Court of Appeals of Kentucky.
Walter HICKEY, Jr., Appellant, v. Edwina Kidd HICKEY, Appellee.
Oct. 9, 1964.
ACTION: Affirmed.

From a judgment of the Circuit Court, Knox County, Sampson B. Knuckles, J., ordering husband to pay $8,500 lump sum alimony to his former wife, he appealed. The Court of Appeals, Thomas A. Ballantine, Jr., Special Commissioner, held that award of lump sum permanent alimony in the amount of $8,500 was not erroneous, in view of ages and earning capacities of the parties and husband's net worth, and that he was not entitled to credit on such award for amount previously paid by him as alimony pendente lite.

THOMAS A. BALLANTINE, Jr., Special Commissioner.
Appellant, Walter Hickey, Jr., seeks reversal of a judgment of the Knox Circuit Court by which he was ordered to pay $8500.00 in lump sum alimony to appellee, Edwina Hickey.
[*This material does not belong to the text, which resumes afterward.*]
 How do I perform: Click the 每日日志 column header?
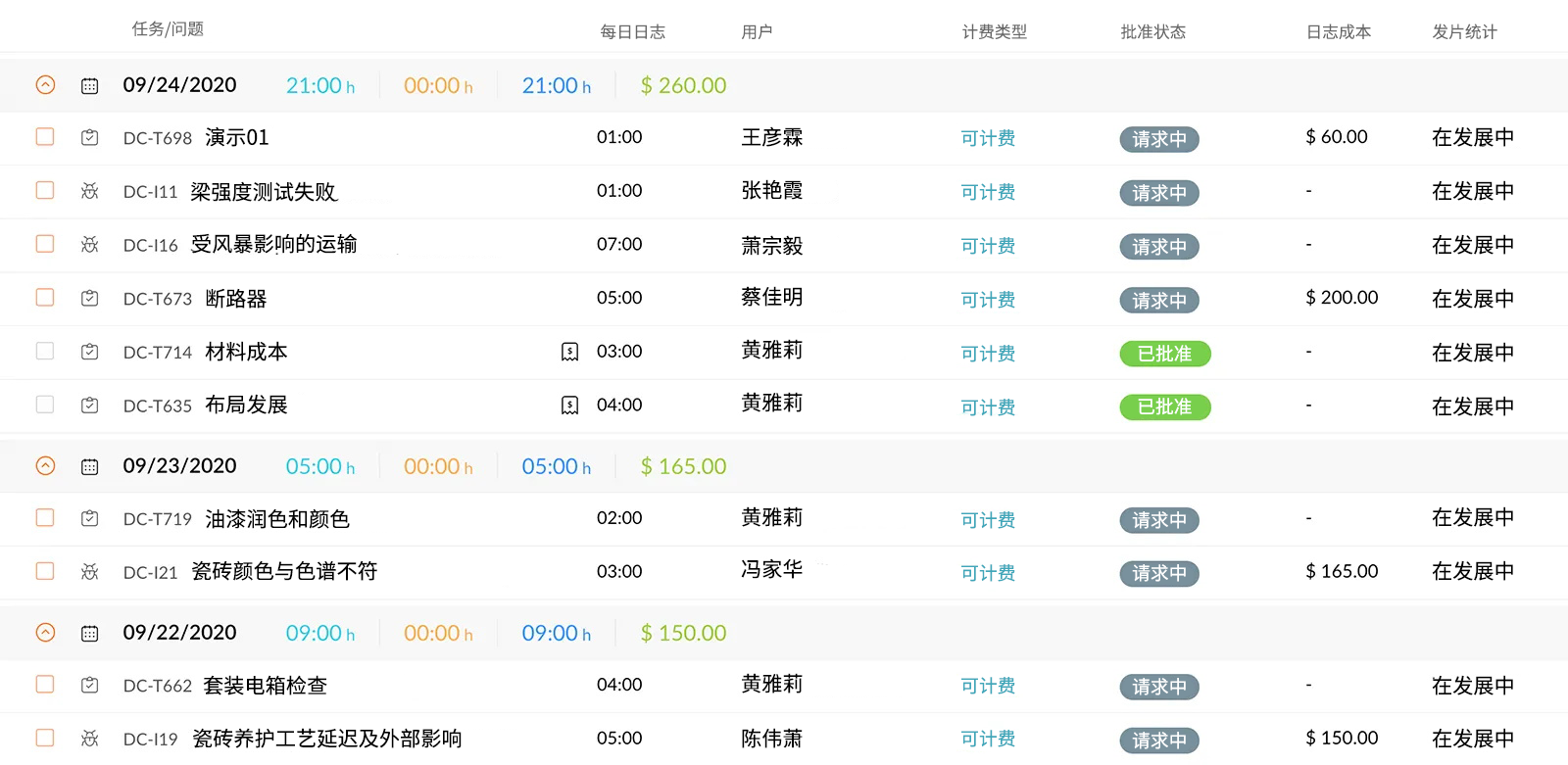[632, 32]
No useful purpose would be served by a lengthy review of the evidence introduced before the Chancellor, and we deem it sufficient to adopt the findings of the Chancellor that a series of trivial incidents coupled with appellant's penurious disposition produeed a climate in which the marriage could no longer survive.

The only question presented to us on appeal is the propriety of the Chancellor's finding that appellant should pay lump sum alimony in the amount of $8500.00. A brief review of the evidence concerning the appellant's assets is necessary.
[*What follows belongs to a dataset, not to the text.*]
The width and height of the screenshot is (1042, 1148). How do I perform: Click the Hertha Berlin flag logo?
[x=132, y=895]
The parties were married in 1947 and lived together until March, 1962. During their marriage, appellant-husband was employed as an electrical contractor. While he suffered occasional lay-offs, it appears that his employment was fairly steady and his income was adequate to enable appellee and him to purchase a home in Corbin in 1952. The consideration for the home was $6900.00 and this had been fully paid at the time of the separation. It is not disputed that appellee had no estate of her own and that the entire purchase price for the home was paid by appellant from his earnings. At the time of the separation of the parties, the house was valued at $6400.00 and neither party questions this valuation. Appellant also owned a Buick automobile valued at $1800.00 and a pickup truck valued at $750.00. At the time of the separation, appellant also had about $11,000.00 in the bank at Corbin. His total estate was reckoned at about $20,000.00.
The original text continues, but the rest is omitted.